TRY IT:
Output each line exactly as written, from the first line of the records to the line bearing "August 2022 (24, 1769)", inclusive, while leaving every picture out.

INPUT FOR THIS TASK:

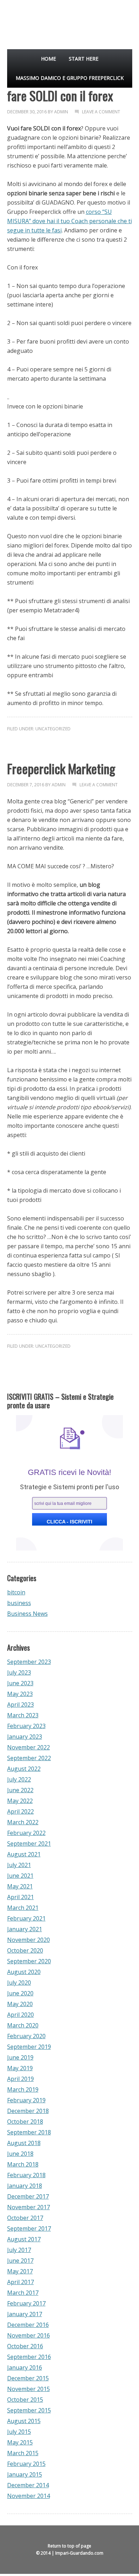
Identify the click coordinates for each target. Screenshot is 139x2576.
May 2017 (20, 2271)
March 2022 (22, 1822)
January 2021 (24, 1929)
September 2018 (29, 2132)
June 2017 (20, 2260)
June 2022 (20, 1790)
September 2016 (29, 2357)
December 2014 (28, 2485)
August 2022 (24, 1769)
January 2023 (24, 1737)
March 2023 (22, 1715)
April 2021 (20, 1897)
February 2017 (26, 2303)
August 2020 (24, 1972)
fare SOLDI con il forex (60, 95)
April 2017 (20, 2282)
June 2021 (20, 1876)
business (19, 1603)
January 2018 (24, 2186)
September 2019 (29, 2047)
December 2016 (28, 2325)
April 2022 (20, 1811)
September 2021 (29, 1843)
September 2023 (29, 1662)
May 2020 (20, 2004)
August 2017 (24, 2239)
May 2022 (20, 1801)
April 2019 (20, 2079)
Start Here (83, 58)
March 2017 (22, 2293)
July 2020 (19, 1982)
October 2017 (25, 2218)
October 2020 (25, 1950)
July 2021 (19, 1865)
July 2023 (19, 1672)
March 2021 (22, 1908)
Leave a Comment (101, 112)
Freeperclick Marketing (61, 768)
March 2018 (22, 2164)
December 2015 (28, 2378)
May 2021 (20, 1886)
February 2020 (26, 2036)
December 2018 (28, 2111)
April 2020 (20, 2015)
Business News (27, 1614)
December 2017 (28, 2196)
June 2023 (20, 1683)
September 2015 (29, 2410)
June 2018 (20, 2154)
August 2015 (24, 2421)
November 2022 (28, 1747)
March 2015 (22, 2453)
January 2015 (24, 2474)
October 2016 (25, 2346)
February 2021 (26, 1918)
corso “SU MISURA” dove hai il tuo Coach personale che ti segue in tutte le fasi (69, 221)
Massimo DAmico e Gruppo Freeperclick (70, 77)
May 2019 (20, 2068)
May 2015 (20, 2442)
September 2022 (29, 1758)
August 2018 (24, 2143)
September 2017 (29, 2228)
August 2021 (24, 1854)
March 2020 (22, 2025)
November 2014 (28, 2496)
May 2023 (20, 1694)
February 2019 (26, 2100)
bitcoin (16, 1592)
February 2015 (26, 2464)
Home (48, 58)
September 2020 (29, 1961)
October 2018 (25, 2121)
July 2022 (19, 1779)
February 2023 (26, 1726)
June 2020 (20, 1993)
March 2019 (22, 2089)
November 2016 (28, 2335)
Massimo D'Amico (22, 21)
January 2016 (24, 2367)
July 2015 (19, 2432)
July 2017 (19, 2250)
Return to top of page (69, 2546)
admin (61, 112)
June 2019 (20, 2057)
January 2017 (24, 2314)
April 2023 (20, 1704)
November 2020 (28, 1940)
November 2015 (28, 2389)
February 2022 (26, 1833)
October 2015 (25, 2399)
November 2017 (28, 2207)
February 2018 (26, 2175)
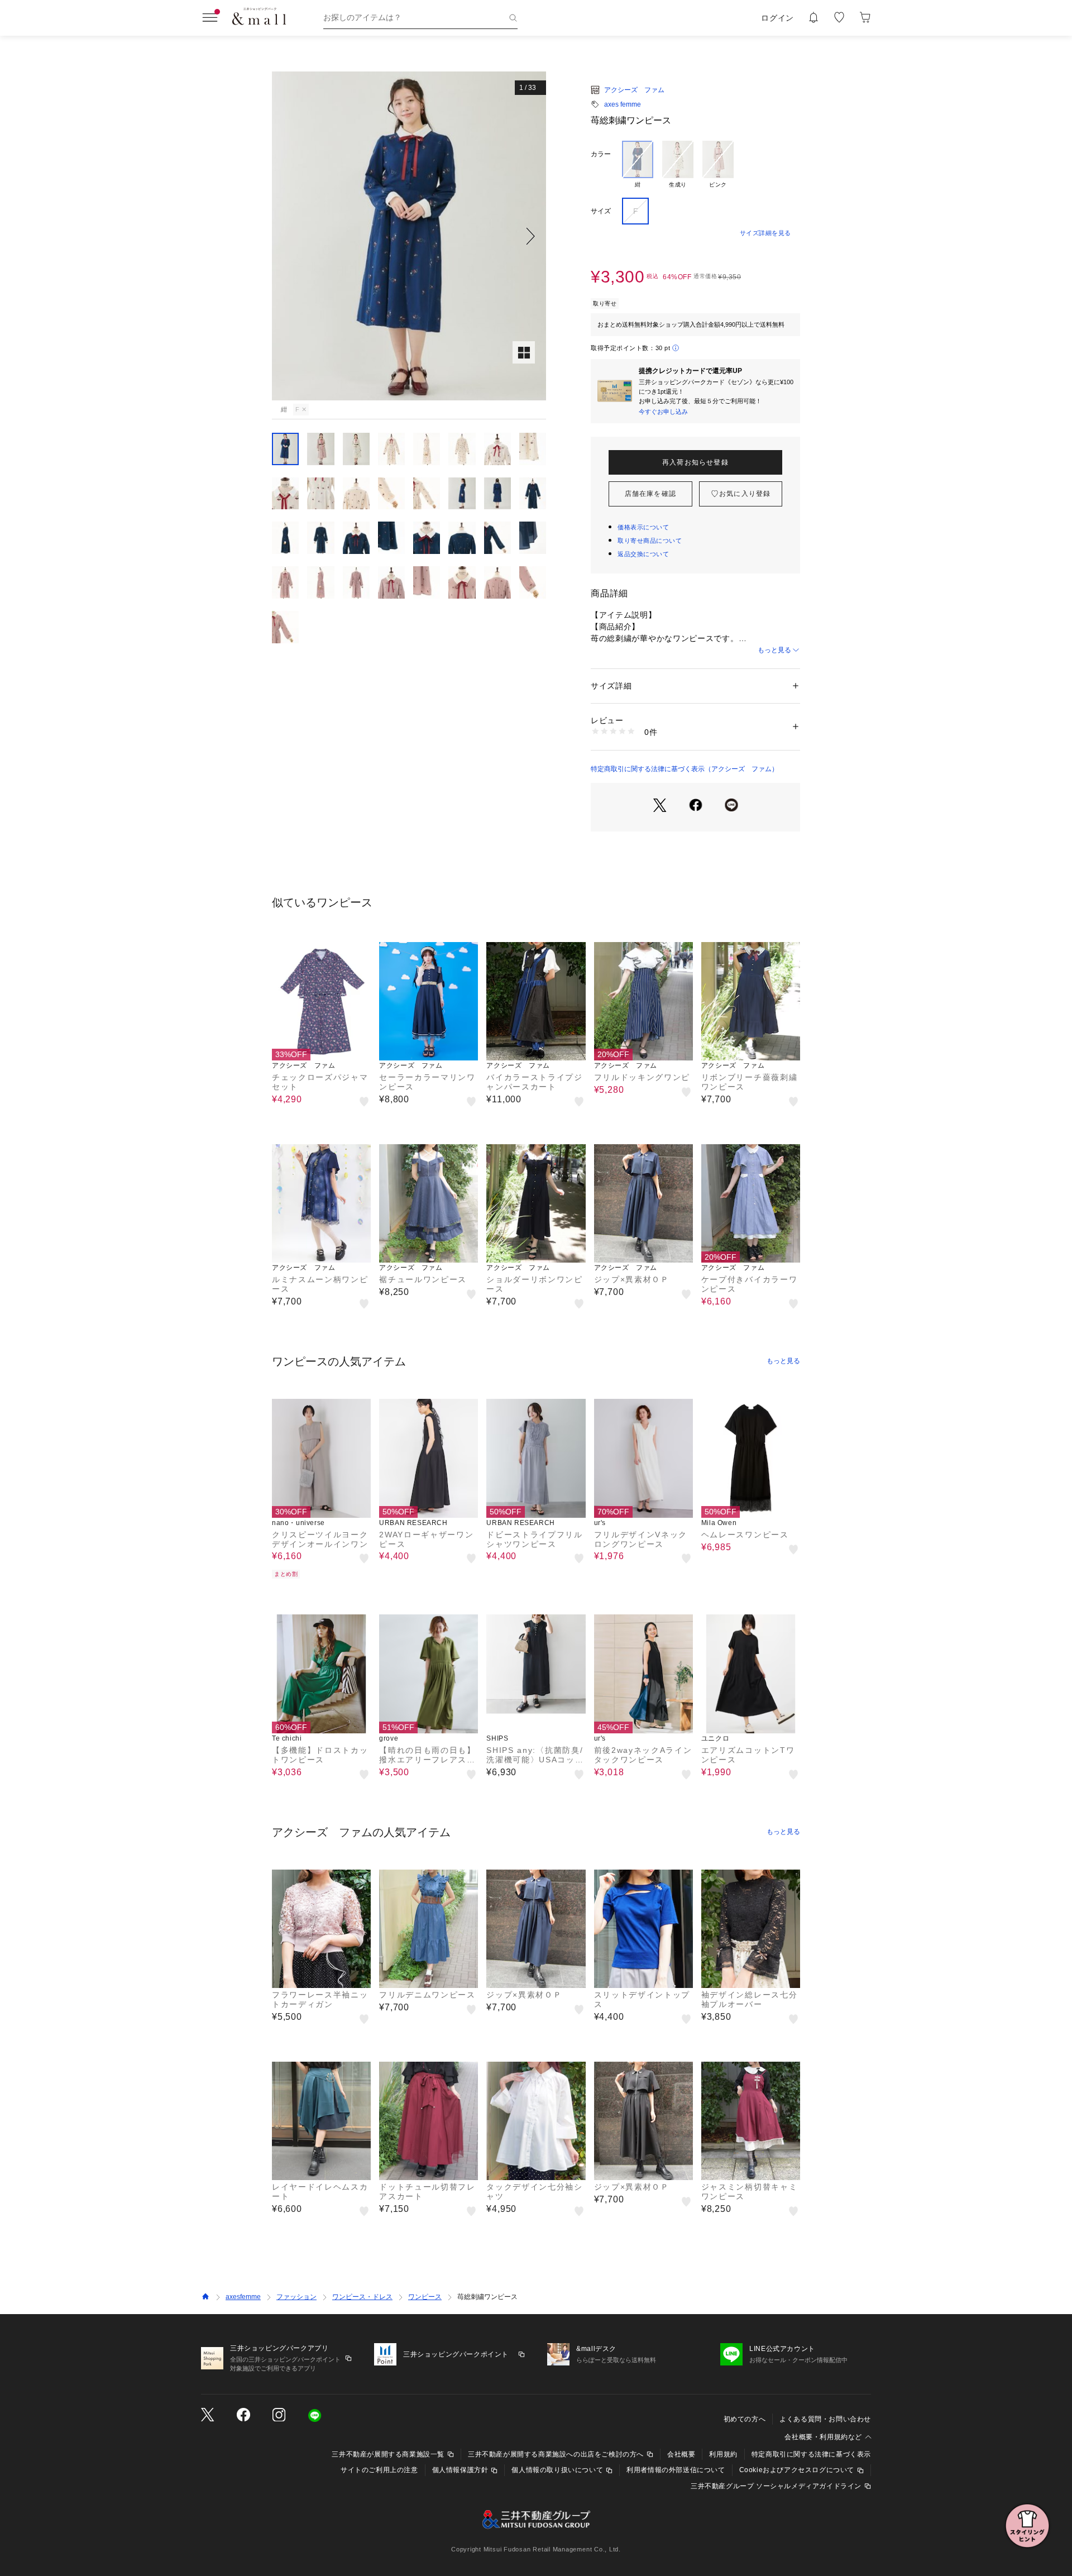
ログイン (777, 18)
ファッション (296, 2297)
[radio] (637, 165)
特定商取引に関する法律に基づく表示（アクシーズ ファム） (684, 769)
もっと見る (774, 650)
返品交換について (643, 554)
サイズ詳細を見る (765, 233)
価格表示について (643, 527)
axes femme (622, 104)
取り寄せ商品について (650, 540)
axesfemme (243, 2297)
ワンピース (425, 2297)
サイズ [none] (601, 211)
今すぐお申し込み (663, 411)
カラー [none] (601, 154)
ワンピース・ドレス (362, 2297)
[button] (409, 235)
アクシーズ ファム (634, 90)
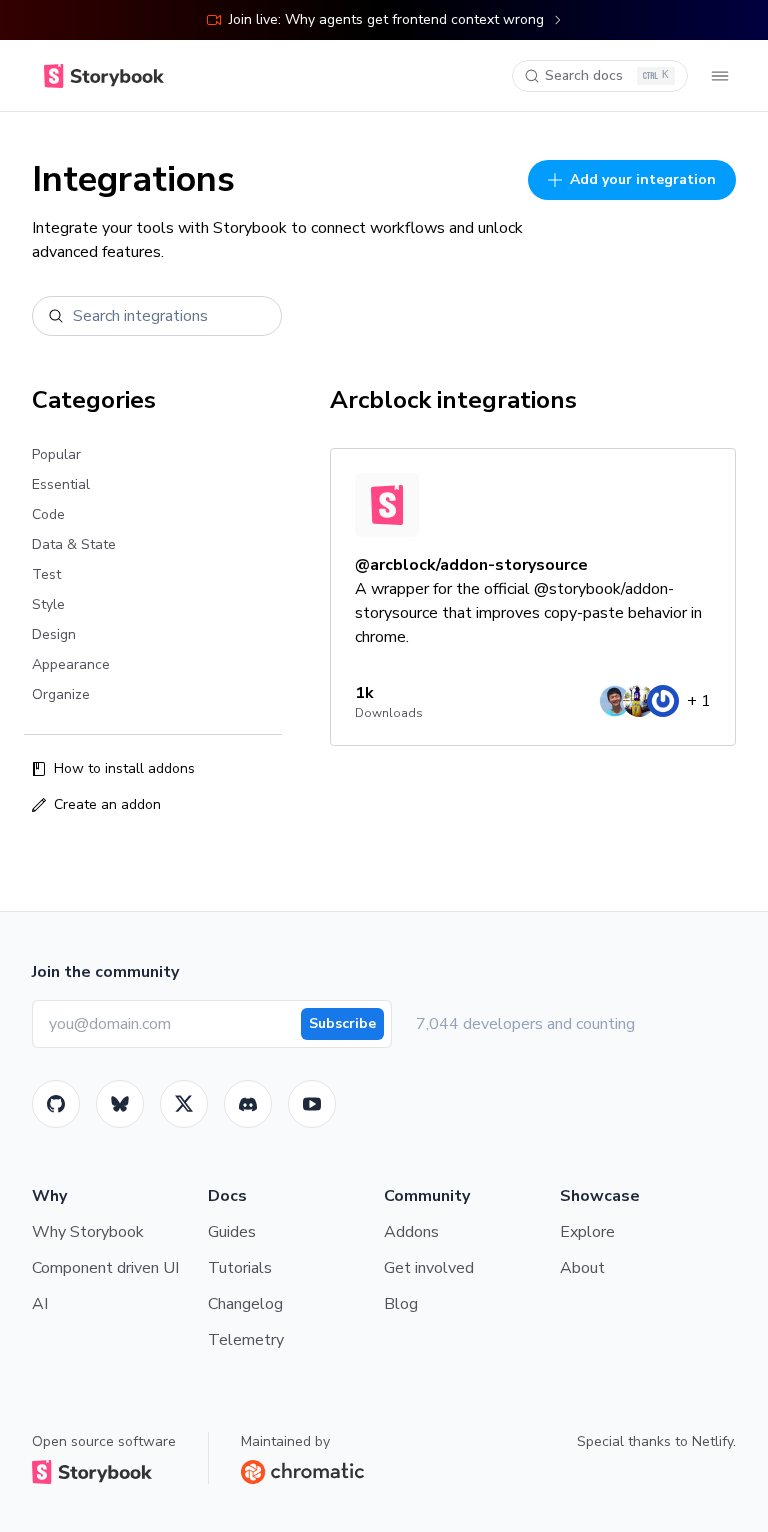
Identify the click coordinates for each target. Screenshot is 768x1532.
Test (46, 574)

ANSWER BOX:
Identify the click coordinates for each target. Screenshot is 139x2576.
May 2017 (20, 2271)
March 2022 (22, 1822)
January 2021 (24, 1929)
September 2018 (29, 2132)
June 2017 (20, 2260)
June 2022 (20, 1790)
September 2016 (29, 2357)
December 2014 (28, 2485)
August 2022 (24, 1769)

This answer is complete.